A covariant functor sending every finite-dimensional vector space to its dual?

Question

Wikipedia defines a particular map between two particular objects as an unnatural isomorphism if it is an isomorphism that cannot be extended to a natural transformation on the entire category.

Dual vector spaces provide a classic example of unnatural isomorphisms. The contravariant functor sending finite dimensional vector spaces to their duals and linear maps to the adjoints cannot be naturally isomorphic to the identity, just because it is contravariant. Furthermore, as described here, one can define a form of natural transformation between covariant and contravariant functors, and the dual functor doesn't satisfy that either.
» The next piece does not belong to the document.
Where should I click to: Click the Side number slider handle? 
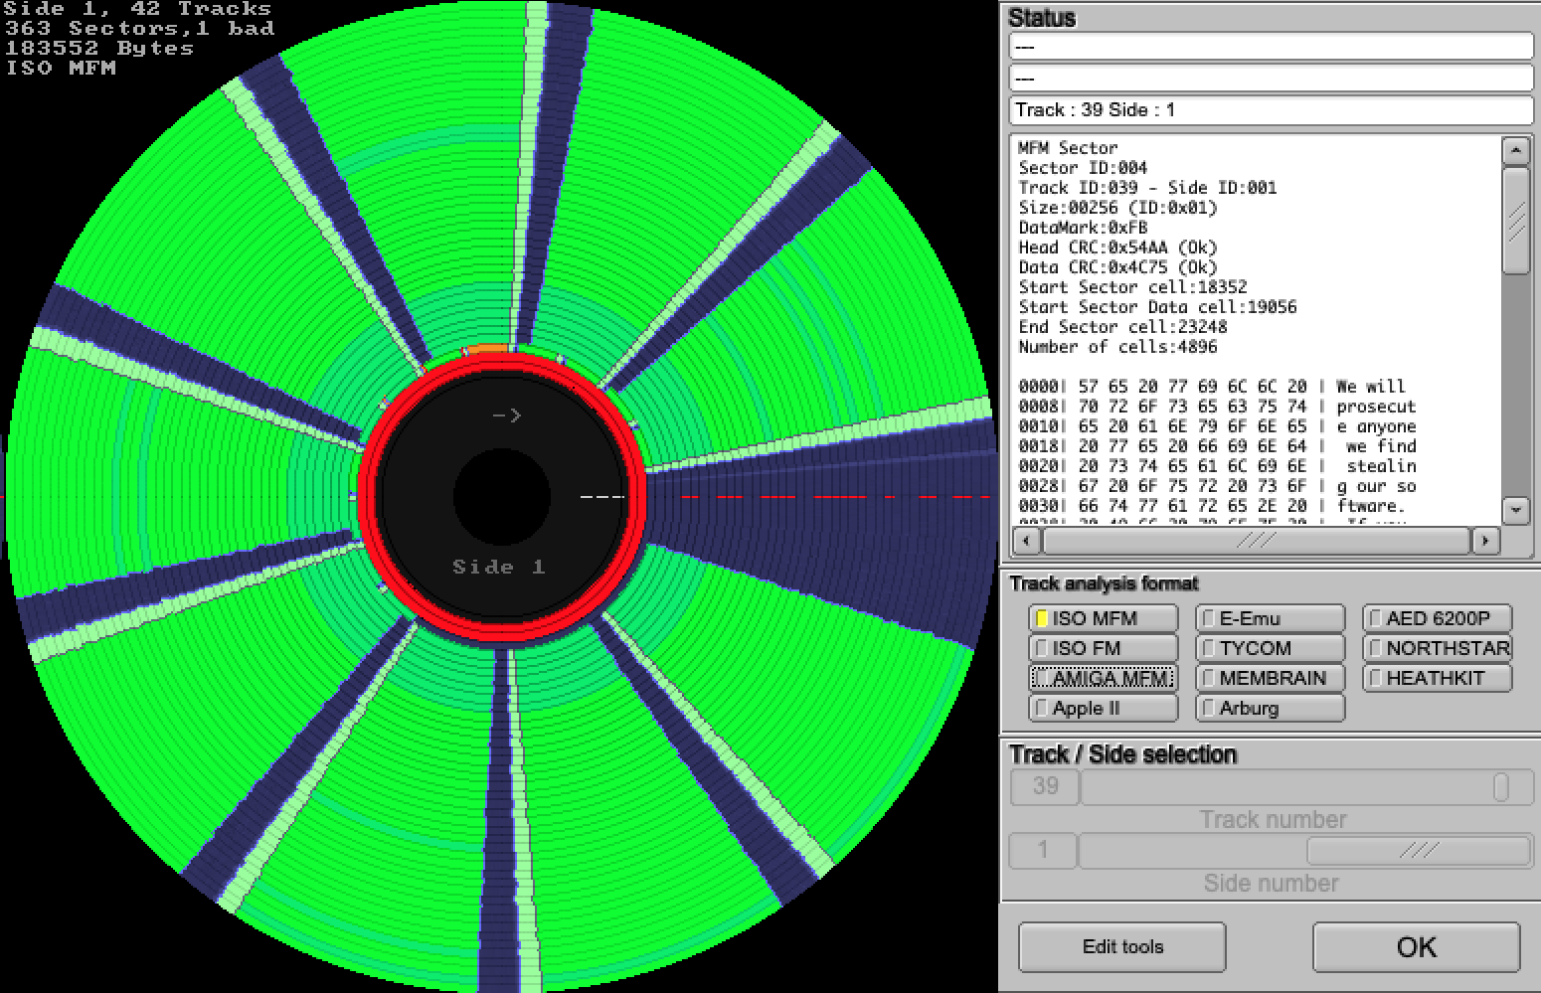[x=1418, y=851]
But what is wrong with the following argument. Given a particular finite-dimensional vector space $V$ and an arbitrary isomorphism $\eta_V:V\to V^*$, chose an another arbitrary isomorphism $\eta_W: W\to W^*$, for every other finite dimensional space $W\neq V$. Define a covariant functor $G$ that sends each space to its dual, and sends each map $f:W\to X$ to $G(f) = \eta_X \circ f \circ \eta_W^{-1}$. This appears to be naturally isomorphic to the identity functor, since $G(f) \circ \eta_W = \eta _X \circ f$.

The functor $G$ is certainly not the standard dual functor: it is covariant, and it does not send maps to their adjoints. However it does seem like an extension of an arbitrary map between a space and its dual, to a natural transformation on the entire category. Maybe the original definition was wrong - does it even make sense to talk about an unnatural isomorphism between a single pair of objects?

Answer 1

Let $D : \mathbf{fdVec}^{\mathrm{op}}_k \to \mathbf{fdVec}_k$ be the dual space functor, defined by $$D(V) = V^*, \quad D(f : V \to W) = f^* : W^* \to V^*$$ where $\mathbf{fdVec}_k$ is the category of finite-dimensional vector spaces over a field $k$, and $k$-linear maps.

When we say that $V^*$ is 'not naturally isomorphic' to $V$, we mean that there is not a functor $I : \mathbf{fdVec}^{\mathrm{op}}_k \to \mathbf{fdVec}_k$ with $I \cong D$ such that $I(V)=V$ for all $V$.

So in a sense, you're answering a different question, since what you have defined is a functor $G : \mathbf{fdVec}_k \to \mathbf{fdVec}_k$ with $G \cong \mathrm{id}$ such that $G(V)=V^*$ for all $V$.

What you proved is an instance of a more general fact: given any category $\mathcal{C}$ and any function $(-)^* : \mathrm{ob}(\mathcal{C}) \to \mathrm{ob}(\mathcal{C})$ such that $A \cong A^*$ for all $A \in \mathrm{ob}(\mathcal{C})$, there is a functor $G : \mathcal{C} \to \mathcal{C}$ such that $G \cong \mathrm{id}_{\mathcal{C}}$ and $G(A)=A^*$ for all objects $A$. The proof is identical to the proof you gave.

Even more generally, given a category $\mathcal{C}$, a subcategory $\mathcal{D}$ and a function $(-)^* : \mathrm{ob}(\mathcal{C}) \to \mathcal{ob}(\mathcal{D})$ such that $A \cong A^*$ for all objects $A$, there is an equivalence of categories $G : \mathcal{C} \rightleftarrows \mathcal{D} : I$, where $I$ is the inclusion $\mathcal{D} \hookrightarrow \mathcal{C}$ and $G(A) = A^*$ for all objects $A$ of $\mathcal{C}$. Again, the proof is essentially identical to what you gave, and can be used to prove that every category $\mathcal{C}$ is equivalent to its skeleton.

To give this some more perspective: a consequence of this fact is that $\mathbf{fdVec}_k \simeq \mathbf{Mat}_k$, where $\mathbf{Mat}_k$ has $\{ k^n : n \in \mathbb{N} \}$ as its set of objects, with a morphism $f : k^n \to k^m$ being an $m \times n$ matrix over $k$. Despite all of this, it would be misleading to say that every finite-dimensional vector space over $k$ is 'naturally isomorphic' to $k^n$ for some $n \in \mathbb{N}$, despite the fact that there is a functor $\mathbf{fdVec}_k \to \mathbf{fdVec}_k$ given by $V \mapsto k^{\mathrm{dim}(V)}$ that is naturally isomorphic to the identity functor.

For the same reasons, despite the natural isomorphism you have defined, it would be misleading to deduce that every vector space is 'naturally isomorphic' to its dual.